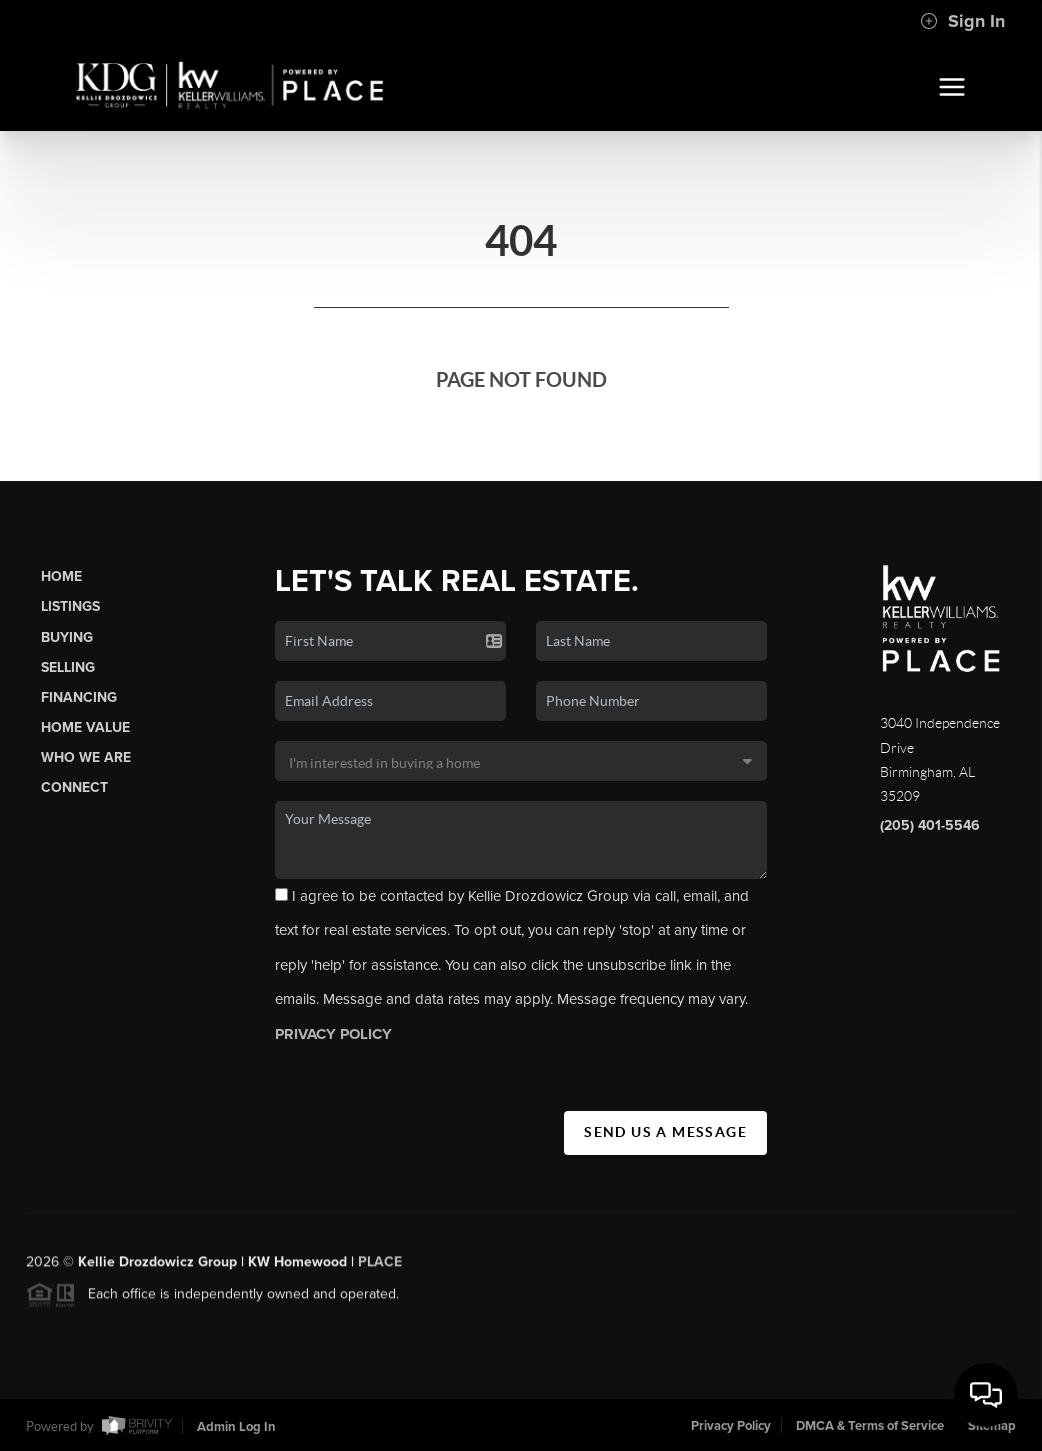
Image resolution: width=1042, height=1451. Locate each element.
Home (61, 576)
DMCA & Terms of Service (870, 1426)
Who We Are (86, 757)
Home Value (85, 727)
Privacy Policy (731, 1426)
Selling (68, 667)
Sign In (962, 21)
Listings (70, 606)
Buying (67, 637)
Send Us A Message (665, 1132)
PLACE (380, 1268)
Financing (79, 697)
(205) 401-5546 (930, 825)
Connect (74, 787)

• • •

● **BRIEF**: Can you write out all the entries again with "Sign In" swapped for "Log In" and nothing else changed, leaving the picture out?

● **WRITTEN ANSWER**:
Image resolution: width=1042, height=1451. Locate each element.
Home (61, 576)
DMCA & Terms of Service (870, 1426)
Who We Are (86, 757)
Home Value (85, 727)
Privacy Policy (731, 1426)
Selling (68, 667)
Log In (962, 21)
Listings (70, 606)
Buying (67, 637)
Send Us A Message (665, 1132)
PLACE (380, 1268)
Financing (79, 697)
(205) 401-5546 (930, 825)
Connect (74, 787)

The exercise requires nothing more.